I feel for Harris, truly. It’s frustrating (and sometimes even embarrassing) when your judgment fails you in assessing a person, be it in a personal or professional relationship. Lord knows it’s happened to me, too. But it’s hard to be 100 percent sympathetic.
Regarding Harris’ career-making endorsement of Rubin—the evidence was always in plain sight that Rubin’s utility was serving as a professional sycophant—a hype-man armed with a thin intellect and possessing no actual political convictions. Harris thinks Rubin has changed, when really he’s just evolved into a more unapologetic version of the clout-chaser he was back when he was still in Harris’ favor. Indeed, it was Rubin’s obsequious flattery—now mostly reserved for MAGA and DeSantis stans—that made his show an attractive platform for people like Harris and the IDW in the first place.
Or as Szeps put it, Rubin was “an enthusiastic puppy dog,” who saw Harris and the IDW as an asset he wanted a piece of—which was nice for a while. But now the puppy has a new master in the MAGA/DeSantis world.
As for the larger group, conspiracy theorizing was always a key plank in the Intellectual Dark Web’s branding (I mean, just say the name out loud and you’ll sound like you need to go touch some grass).
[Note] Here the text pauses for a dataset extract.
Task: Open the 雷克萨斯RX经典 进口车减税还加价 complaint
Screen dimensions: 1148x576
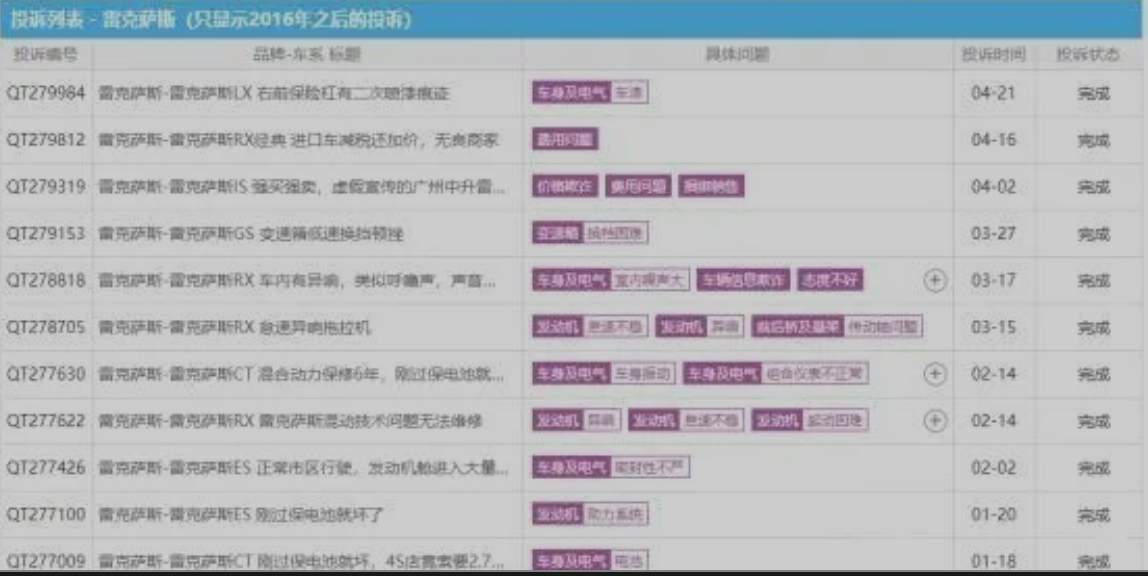Action: [x=298, y=140]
It’s hardly surprising that many of the people who embraced such a label would drift so quickly into a version of Alex Jones with a thesaurus.
So, here’s one cheer for Sam Harris for naming and shaming (some) of his past allies and their unsavory career moves. But only one cheer, because he’s still letting some mortifying IDWers off the hook for behavior he’s decried in others, and he hasn’t yet truly reflected on why he was so taken in by dim careerists and a movement built more on emotional opposition to wokeness than a noble pursuit of truth and vigorous debate.
Still, better late than never, Sam Harris is justly embarrassed by the Intellectual Dark Web phenomenon he helped create. And that’s important. The first step is admitting the problem.